You’ll need a new CMOS battery that you can slot into your system. Most ATX and Micro-ATX motherboards are compatible with a CR2032 lithium coin cell regardless of whether they support Intel or AMD chipsets. CR2032 batteries are available on most online retailers and hardware stores, and you can get quite a few of them for $10.

Meanwhile, Mini-ITX motherboards and some laptops have a CMOS battery that’s wrapped in black plastic with a cable plugged into the motherboard. In fact, some laptop motherboards use the CR1220 variant instead of the usual CR2032 coin battery, so you should consult the laptop’s manual before ordering a new CMOS battery for your laptop.
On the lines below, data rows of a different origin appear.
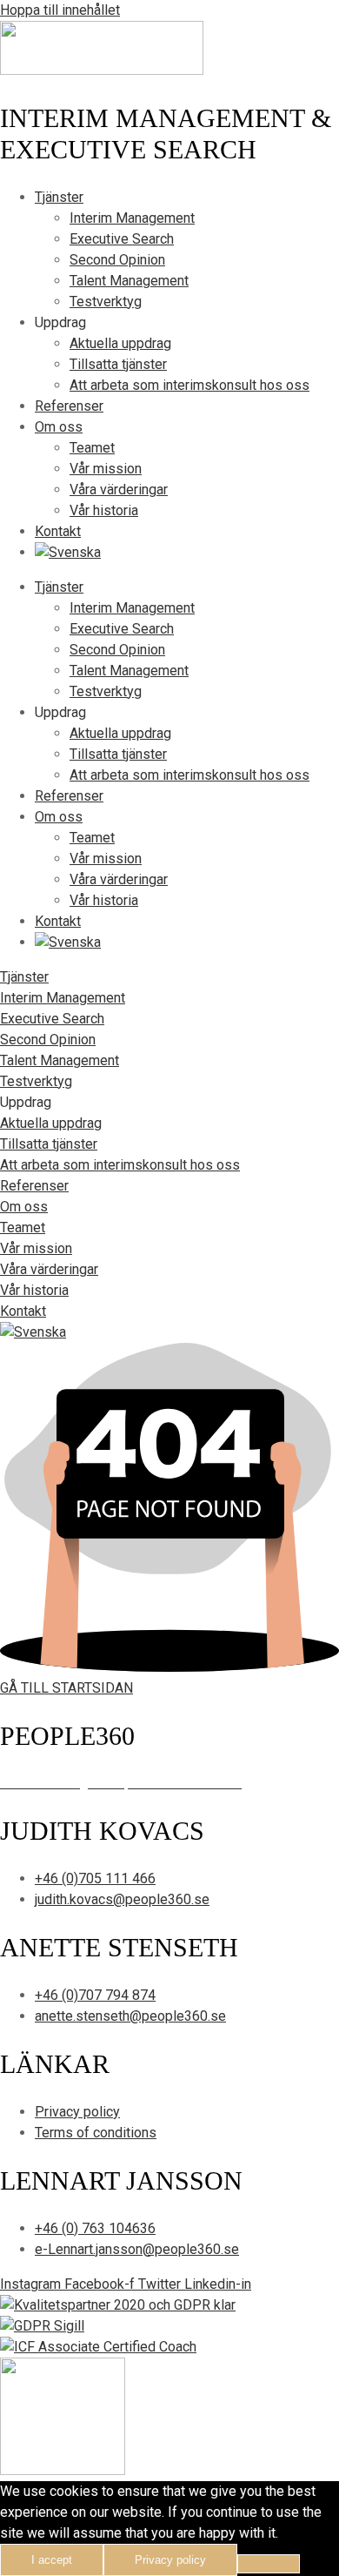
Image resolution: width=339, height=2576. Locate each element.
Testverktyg (106, 301)
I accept (51, 2559)
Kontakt (58, 531)
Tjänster (59, 197)
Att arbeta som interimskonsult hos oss (189, 385)
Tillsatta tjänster (118, 364)
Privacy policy (170, 2559)
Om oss (59, 427)
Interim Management (132, 218)
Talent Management (129, 280)
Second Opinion (117, 260)
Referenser (69, 406)
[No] (268, 2563)
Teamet (92, 447)
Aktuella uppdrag (120, 343)
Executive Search (122, 239)
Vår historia (104, 510)
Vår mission (106, 468)
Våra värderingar (119, 489)
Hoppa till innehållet (60, 10)
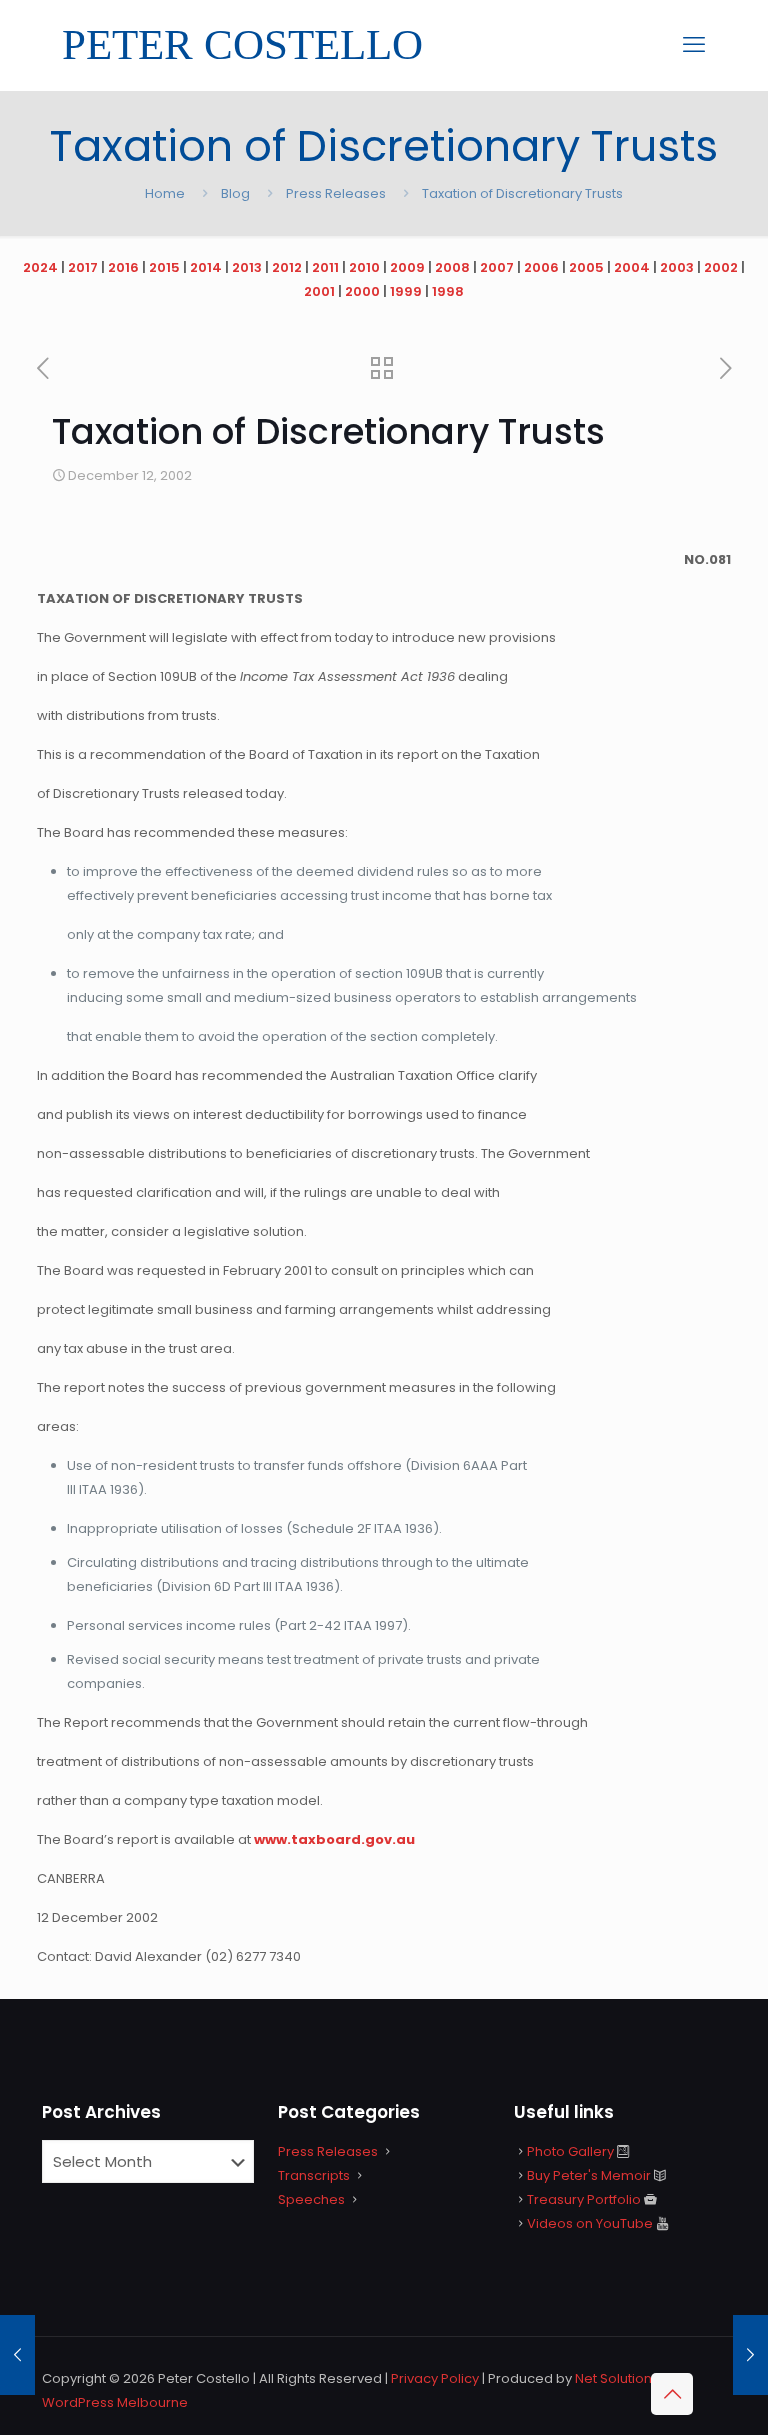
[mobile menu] (694, 45)
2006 (541, 267)
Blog (235, 193)
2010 (364, 267)
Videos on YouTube (590, 2223)
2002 (721, 267)
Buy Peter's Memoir (589, 2175)
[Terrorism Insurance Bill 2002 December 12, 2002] (750, 2355)
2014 (206, 267)
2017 (83, 267)
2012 (287, 267)
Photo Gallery (570, 2151)
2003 (677, 267)
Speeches (311, 2199)
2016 (123, 267)
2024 (40, 267)
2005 (586, 267)
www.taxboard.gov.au (334, 1839)
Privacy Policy (435, 2378)
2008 (452, 267)
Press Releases (336, 193)
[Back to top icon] (672, 2394)
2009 (407, 267)
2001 (319, 291)
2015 (164, 267)
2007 (497, 267)
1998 (448, 291)
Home (165, 193)
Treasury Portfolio (584, 2199)
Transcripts (314, 2175)
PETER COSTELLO (242, 44)
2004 (632, 267)
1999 (406, 291)
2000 (362, 291)
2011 (325, 267)
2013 (247, 267)
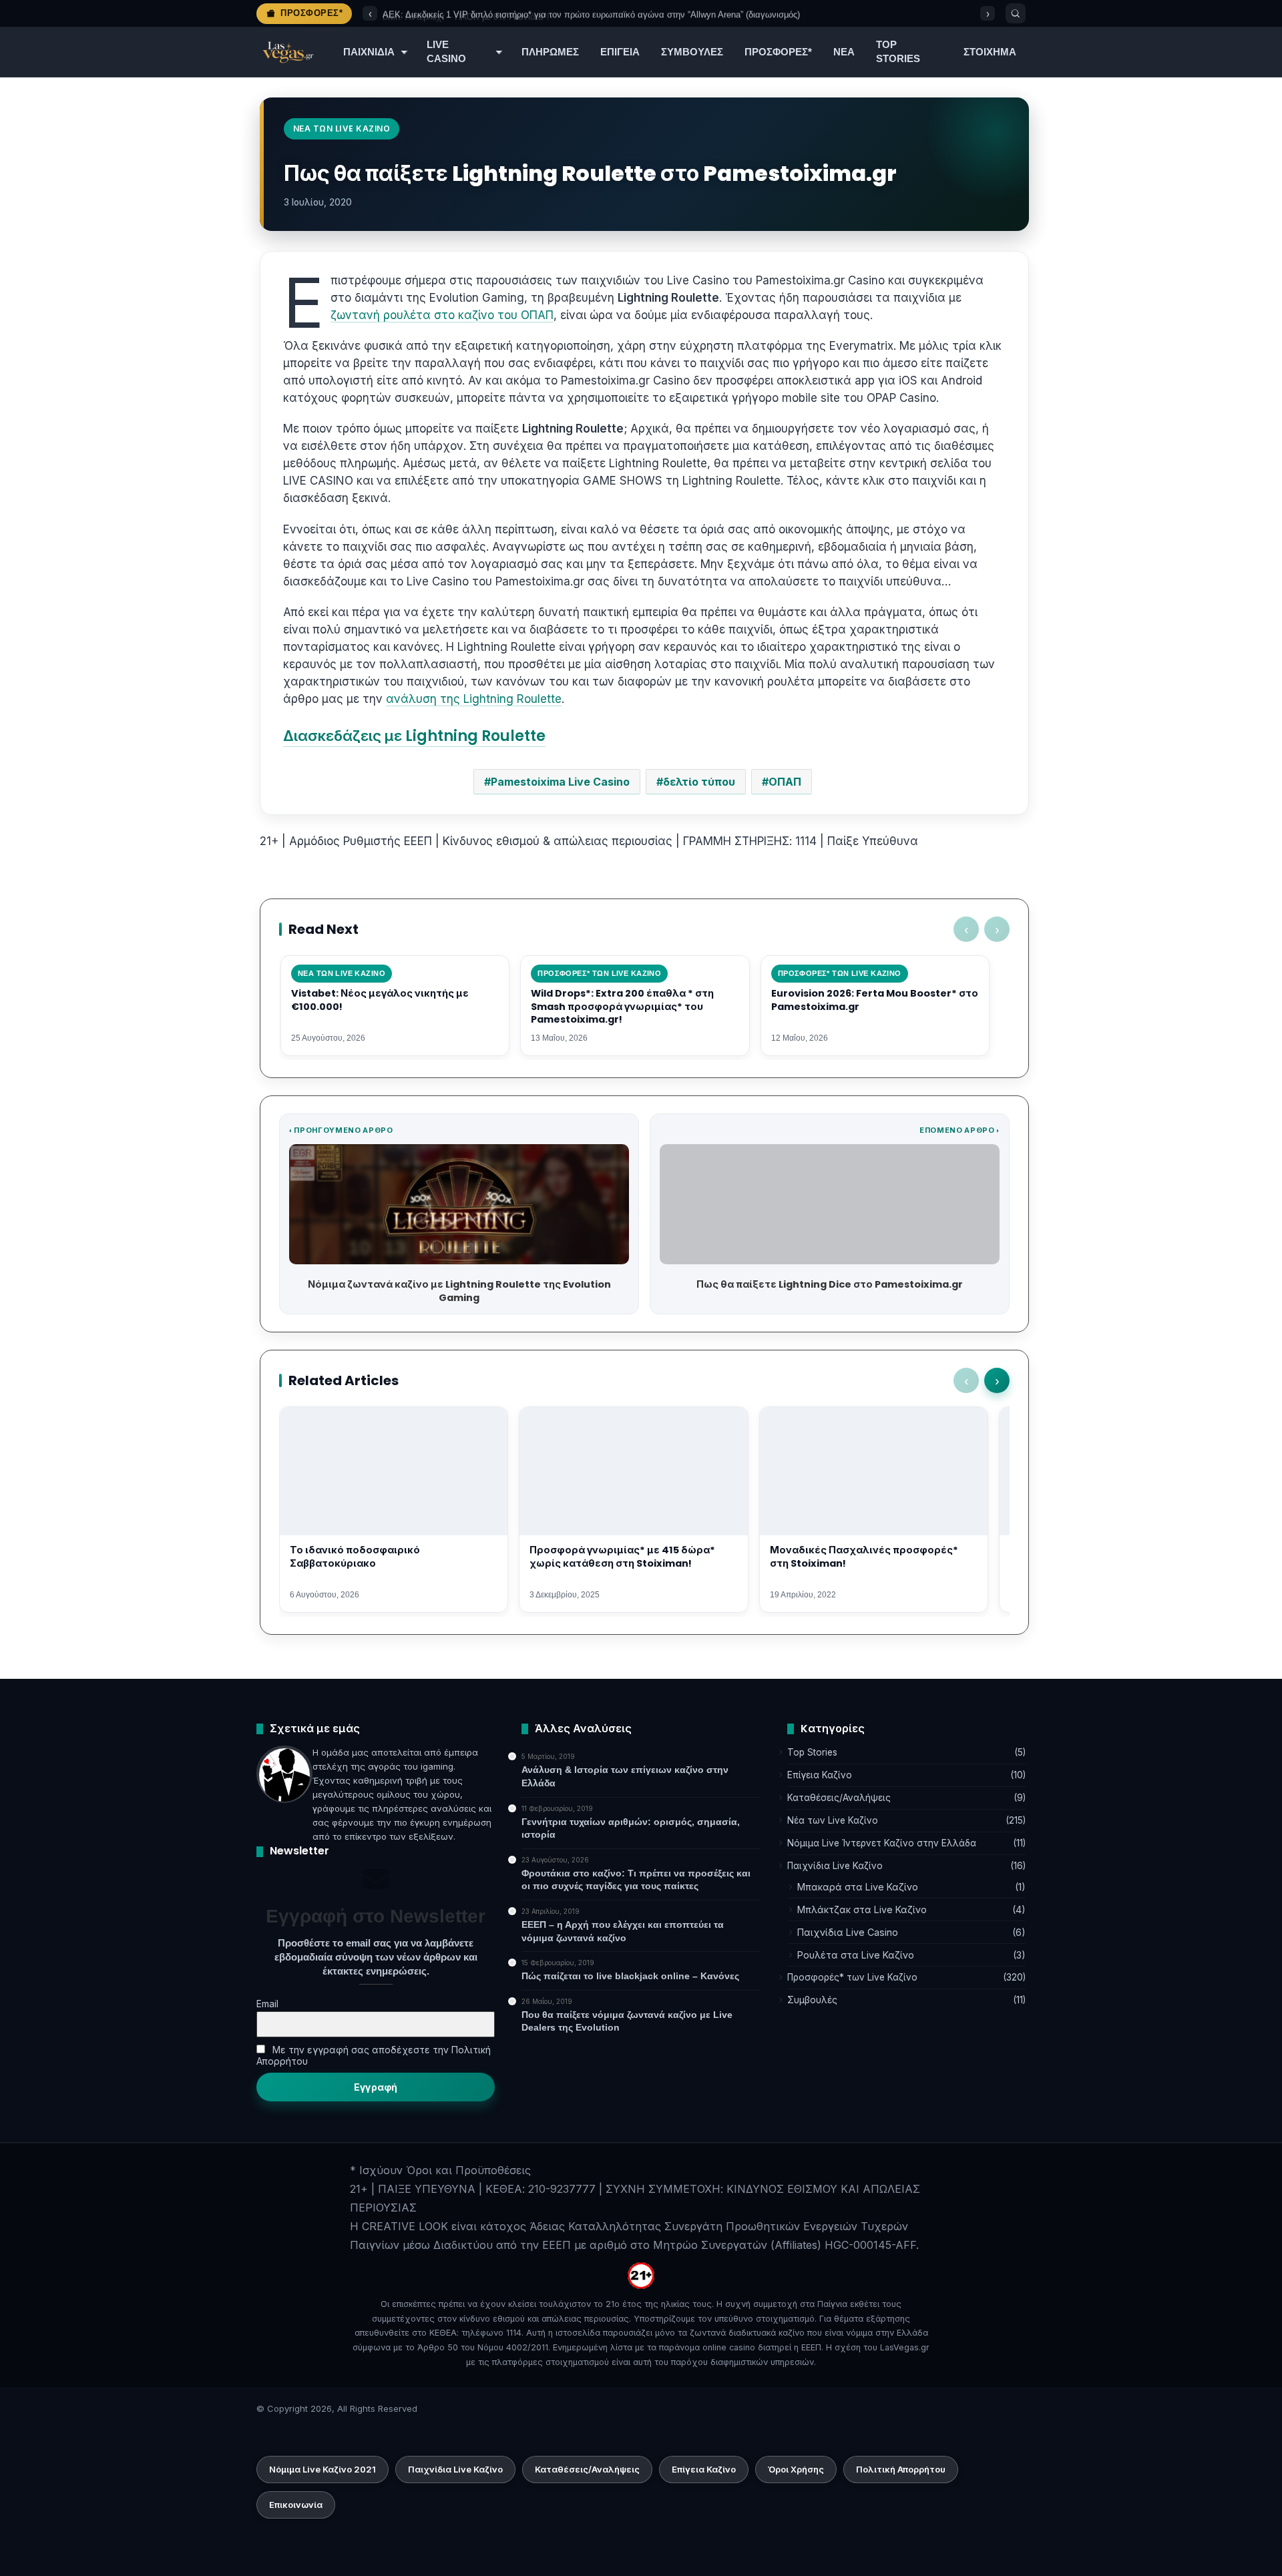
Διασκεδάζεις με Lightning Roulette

When should you replace the CMOS battery

The most common symptom of a dead CMOS battery is your date and time settings resetting every time you reboot your system. However, it can also cause errors like the following:

  • CMOS Read Error
  • CMOS Checksum Error
  • CMOS Battery Failure
  • System battery voltage is low

If your PC frequently displays an error message about the BIOS settings being cleared, there’s a high chance your CMOS battery has been depleted. CMOS coin cells typically have a lifespan of three to five years, so even the best gaming motherboards will need their CMOS batteries replaced after a few years.

Replacing the CMOS battery is also one of the most preliminary troubleshooting tricks when your system fails to boot past the BIOS or the debug LED lights on your motherboard continue to flash after pressing the power button of your PC.

How to replace the CMOS battery in your PC

Once you’ve grabbed your tools and the new CMOS battery, it’s time to swap out the old one. To do so,

  1. Shut down your system and unplug its AC power adapter.
  2. Press and hold the power button for half a minute to drain any remaining charge from the motherboard’s capacitors.
  3. Unmount the front panel of your PC after loosening the thumb screws and securing it in place.
    • If you’re on a laptop, use the Phillips screwdriver to unfasten the screws on the underside of the laptop and gently detach the back cover with the help of a spudger tool. Be sure to disconnect the actual battery of the laptop before you change the CMOS battery.
  4. For most ATX and Micro-ATX motherboards, the old CMOS battery can be released by pressing down on the latch on the CMOS battery slot.
    An image of a CMOS battery inside an MSI B450-A Pro motherboard

  5. If you’re having trouble locating the CMOS battery, you’d want to unmount the GPU as most ATX and Micro ATX motherboards have the CMOS battery slot located around the PCI-e slots.
    Zoomed-in photo of a GPU

    • Most Mini-ITX motherboards have the CMOS coin cell located around the IO ports. You can remove the old battery by unplugging its connector from the motherboard.
  6. To install the new CMOS cell, place it on the CMOS battery slot with the positive side up (the side with the company name) and push it down until it settles into the slot.
    • Mini-ITX motherboard owners can simply insert the cable connector of their new CMOS battery into the motherboard.
  7. If you’ve unmounted the GPU, install it into the motherboard, and lock the front panel/back cover in place using the screws you removed earlier.

When you power on your PC, you’ll see a notification stating the BIOS settings have been cleared. You can ignore the message and restart your system normally, or restore any changes you had made to the default BIOS settings before replacing the CMOS battery. You’ll also need to set the proper data and time settings once you boot into the OS.